[Entries provided — start]

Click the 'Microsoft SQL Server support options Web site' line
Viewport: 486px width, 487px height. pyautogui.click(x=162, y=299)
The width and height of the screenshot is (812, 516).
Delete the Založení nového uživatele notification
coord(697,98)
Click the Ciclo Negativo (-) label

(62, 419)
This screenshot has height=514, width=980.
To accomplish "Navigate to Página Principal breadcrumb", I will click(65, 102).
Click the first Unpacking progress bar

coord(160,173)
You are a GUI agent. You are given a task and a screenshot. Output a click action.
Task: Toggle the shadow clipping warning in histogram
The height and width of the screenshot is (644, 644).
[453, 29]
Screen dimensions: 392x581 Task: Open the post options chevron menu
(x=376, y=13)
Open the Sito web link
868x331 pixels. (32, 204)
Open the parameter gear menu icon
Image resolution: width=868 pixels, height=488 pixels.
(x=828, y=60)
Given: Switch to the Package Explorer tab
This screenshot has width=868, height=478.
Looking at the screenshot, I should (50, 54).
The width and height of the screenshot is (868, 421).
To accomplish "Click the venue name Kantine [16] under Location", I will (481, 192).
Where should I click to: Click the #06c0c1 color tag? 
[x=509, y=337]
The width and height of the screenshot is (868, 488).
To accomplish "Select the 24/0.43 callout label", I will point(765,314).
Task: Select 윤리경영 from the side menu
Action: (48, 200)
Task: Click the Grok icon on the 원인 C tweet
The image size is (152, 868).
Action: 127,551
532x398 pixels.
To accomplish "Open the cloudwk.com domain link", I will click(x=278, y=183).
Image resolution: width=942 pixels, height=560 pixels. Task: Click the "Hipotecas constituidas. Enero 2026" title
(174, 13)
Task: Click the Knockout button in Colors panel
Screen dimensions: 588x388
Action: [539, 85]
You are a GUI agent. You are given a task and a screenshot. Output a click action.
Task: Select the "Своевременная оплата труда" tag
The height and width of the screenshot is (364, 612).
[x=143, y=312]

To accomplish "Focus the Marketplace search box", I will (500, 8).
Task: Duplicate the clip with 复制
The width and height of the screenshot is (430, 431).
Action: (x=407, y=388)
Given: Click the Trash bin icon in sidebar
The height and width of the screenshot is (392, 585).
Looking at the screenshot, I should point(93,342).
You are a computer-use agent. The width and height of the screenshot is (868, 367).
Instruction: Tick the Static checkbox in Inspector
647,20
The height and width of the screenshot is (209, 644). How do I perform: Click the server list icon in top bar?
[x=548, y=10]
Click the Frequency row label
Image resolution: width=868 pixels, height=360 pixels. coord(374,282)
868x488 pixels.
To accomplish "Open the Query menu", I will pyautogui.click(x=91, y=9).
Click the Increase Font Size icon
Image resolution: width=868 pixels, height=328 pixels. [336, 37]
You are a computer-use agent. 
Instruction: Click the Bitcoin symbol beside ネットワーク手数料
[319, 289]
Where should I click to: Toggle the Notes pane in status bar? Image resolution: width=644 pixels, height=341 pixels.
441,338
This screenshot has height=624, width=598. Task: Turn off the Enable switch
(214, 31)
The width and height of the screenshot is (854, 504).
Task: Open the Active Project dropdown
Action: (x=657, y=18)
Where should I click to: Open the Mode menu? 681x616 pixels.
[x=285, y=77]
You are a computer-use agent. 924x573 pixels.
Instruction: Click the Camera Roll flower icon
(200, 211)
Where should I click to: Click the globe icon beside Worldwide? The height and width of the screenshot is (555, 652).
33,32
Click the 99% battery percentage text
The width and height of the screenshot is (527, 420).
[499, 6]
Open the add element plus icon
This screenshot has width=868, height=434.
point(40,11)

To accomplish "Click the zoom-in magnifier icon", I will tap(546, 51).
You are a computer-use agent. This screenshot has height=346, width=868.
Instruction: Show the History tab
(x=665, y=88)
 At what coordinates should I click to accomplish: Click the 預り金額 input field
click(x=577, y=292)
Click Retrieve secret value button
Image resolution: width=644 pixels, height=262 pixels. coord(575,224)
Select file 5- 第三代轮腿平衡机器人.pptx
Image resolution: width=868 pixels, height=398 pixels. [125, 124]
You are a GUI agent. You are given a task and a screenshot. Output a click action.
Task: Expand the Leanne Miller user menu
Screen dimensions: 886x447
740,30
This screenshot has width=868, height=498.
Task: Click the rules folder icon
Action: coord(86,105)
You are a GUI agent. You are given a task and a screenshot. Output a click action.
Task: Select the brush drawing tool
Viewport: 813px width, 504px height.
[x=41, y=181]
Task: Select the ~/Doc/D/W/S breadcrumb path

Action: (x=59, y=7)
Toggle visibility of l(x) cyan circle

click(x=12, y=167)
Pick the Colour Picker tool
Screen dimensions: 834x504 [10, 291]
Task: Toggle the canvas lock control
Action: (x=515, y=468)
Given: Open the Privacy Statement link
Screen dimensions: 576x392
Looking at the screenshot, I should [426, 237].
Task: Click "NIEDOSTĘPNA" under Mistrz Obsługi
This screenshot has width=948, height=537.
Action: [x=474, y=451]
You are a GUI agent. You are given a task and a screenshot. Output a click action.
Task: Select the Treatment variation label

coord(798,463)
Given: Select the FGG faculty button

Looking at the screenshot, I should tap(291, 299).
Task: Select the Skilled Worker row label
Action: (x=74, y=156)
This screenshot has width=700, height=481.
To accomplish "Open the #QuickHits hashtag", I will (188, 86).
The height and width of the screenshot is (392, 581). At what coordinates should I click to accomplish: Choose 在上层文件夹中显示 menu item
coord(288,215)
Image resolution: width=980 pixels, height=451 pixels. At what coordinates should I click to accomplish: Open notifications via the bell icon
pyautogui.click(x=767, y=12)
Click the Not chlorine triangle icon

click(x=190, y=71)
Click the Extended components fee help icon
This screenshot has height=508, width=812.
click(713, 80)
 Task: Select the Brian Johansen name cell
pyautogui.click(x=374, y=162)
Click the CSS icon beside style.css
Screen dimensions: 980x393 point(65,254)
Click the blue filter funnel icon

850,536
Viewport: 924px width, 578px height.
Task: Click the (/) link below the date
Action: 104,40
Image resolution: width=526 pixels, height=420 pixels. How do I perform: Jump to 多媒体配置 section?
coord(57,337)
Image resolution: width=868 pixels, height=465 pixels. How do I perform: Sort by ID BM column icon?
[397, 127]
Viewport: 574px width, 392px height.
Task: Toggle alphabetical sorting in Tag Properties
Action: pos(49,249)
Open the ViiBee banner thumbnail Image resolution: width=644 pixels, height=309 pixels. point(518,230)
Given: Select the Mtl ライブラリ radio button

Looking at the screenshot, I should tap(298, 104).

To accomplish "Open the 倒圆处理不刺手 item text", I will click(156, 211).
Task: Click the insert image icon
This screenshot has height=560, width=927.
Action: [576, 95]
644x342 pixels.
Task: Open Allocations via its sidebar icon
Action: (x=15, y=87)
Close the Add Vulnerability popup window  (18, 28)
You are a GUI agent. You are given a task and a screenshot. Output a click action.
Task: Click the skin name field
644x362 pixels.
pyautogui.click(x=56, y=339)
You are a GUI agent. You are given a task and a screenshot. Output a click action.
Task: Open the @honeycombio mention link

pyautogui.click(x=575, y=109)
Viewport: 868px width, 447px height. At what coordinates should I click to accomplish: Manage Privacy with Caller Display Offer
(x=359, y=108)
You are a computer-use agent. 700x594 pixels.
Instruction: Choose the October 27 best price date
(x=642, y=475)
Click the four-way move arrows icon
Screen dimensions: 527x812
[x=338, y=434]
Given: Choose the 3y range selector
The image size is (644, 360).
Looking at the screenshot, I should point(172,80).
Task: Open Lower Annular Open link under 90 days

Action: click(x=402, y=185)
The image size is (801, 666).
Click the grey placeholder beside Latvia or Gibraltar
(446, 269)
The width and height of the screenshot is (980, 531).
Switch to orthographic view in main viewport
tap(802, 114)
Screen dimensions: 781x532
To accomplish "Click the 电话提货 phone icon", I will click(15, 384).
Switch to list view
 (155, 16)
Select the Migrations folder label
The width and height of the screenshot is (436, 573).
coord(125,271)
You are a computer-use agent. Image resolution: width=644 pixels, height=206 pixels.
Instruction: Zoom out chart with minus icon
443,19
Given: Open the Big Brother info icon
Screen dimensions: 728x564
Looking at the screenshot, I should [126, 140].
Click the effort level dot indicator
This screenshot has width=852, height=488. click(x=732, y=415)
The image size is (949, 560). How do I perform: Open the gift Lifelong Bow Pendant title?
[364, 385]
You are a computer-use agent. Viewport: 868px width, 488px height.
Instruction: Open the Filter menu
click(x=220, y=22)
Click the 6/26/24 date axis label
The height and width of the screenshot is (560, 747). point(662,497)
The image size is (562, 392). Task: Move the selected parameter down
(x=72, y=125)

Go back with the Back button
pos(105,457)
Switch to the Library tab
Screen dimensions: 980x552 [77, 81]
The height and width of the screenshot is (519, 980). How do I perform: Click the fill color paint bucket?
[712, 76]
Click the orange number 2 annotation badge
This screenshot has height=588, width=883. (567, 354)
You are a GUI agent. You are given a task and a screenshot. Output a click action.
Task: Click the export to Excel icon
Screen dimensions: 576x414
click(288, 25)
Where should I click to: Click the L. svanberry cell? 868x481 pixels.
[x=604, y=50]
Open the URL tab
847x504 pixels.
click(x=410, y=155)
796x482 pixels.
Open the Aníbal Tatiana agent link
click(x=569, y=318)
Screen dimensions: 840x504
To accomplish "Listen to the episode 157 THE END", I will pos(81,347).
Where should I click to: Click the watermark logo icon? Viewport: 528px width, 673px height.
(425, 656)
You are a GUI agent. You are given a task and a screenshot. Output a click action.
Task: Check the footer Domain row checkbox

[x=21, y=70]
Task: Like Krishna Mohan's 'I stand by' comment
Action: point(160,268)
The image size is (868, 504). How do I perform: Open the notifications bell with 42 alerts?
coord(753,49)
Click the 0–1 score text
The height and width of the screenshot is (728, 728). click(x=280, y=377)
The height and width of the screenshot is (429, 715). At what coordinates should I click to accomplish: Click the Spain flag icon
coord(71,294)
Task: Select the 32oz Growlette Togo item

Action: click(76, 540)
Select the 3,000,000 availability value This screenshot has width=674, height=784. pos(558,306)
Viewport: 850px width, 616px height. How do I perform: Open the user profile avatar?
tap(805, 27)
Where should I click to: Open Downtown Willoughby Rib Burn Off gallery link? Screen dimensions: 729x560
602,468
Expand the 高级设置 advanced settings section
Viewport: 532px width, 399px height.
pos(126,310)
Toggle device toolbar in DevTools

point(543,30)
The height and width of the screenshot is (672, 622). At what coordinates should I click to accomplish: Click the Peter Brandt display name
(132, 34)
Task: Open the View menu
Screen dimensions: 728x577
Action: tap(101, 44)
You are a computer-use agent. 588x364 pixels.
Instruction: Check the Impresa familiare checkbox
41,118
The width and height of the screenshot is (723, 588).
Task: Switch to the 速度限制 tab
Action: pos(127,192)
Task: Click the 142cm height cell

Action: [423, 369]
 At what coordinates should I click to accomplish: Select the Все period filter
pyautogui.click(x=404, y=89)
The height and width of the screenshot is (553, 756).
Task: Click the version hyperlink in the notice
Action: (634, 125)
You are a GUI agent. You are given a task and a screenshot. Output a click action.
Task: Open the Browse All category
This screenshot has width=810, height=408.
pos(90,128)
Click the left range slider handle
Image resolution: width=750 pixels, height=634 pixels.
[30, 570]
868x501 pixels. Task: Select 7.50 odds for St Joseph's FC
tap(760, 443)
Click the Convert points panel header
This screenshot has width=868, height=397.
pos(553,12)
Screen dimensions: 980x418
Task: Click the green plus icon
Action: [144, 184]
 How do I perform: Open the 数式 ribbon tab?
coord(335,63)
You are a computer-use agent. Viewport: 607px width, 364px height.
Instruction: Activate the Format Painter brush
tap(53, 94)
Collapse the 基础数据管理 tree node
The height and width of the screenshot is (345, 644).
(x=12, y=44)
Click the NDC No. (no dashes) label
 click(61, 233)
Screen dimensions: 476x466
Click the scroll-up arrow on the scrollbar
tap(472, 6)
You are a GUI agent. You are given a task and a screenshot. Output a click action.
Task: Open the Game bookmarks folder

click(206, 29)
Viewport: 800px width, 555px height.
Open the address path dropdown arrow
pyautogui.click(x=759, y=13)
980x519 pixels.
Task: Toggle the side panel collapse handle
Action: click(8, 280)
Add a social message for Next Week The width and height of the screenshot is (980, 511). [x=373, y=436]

[Entries provided — finish]

Task to complete:
Search the entries above for the string "computer". Copy each line in which it appears.

Reply:
You are a computer-use agent. The width and height of the screenshot is (868, 367).
You are a computer-use agent. 
You are a computer-use agent. 924x573 pixels.
You are a computer-use agent. This screenshot has height=346, width=868.
You are a computer-use agent. 700x594 pixels.
You are a computer-use agent. Image resolution: width=644 pixels, height=206 pixels.
You are a computer-use agent. Viewport: 868px width, 488px height.
You are a computer-use agent. 588x364 pixels.
You are a computer-use agent. Viewport: 607px width, 364px height.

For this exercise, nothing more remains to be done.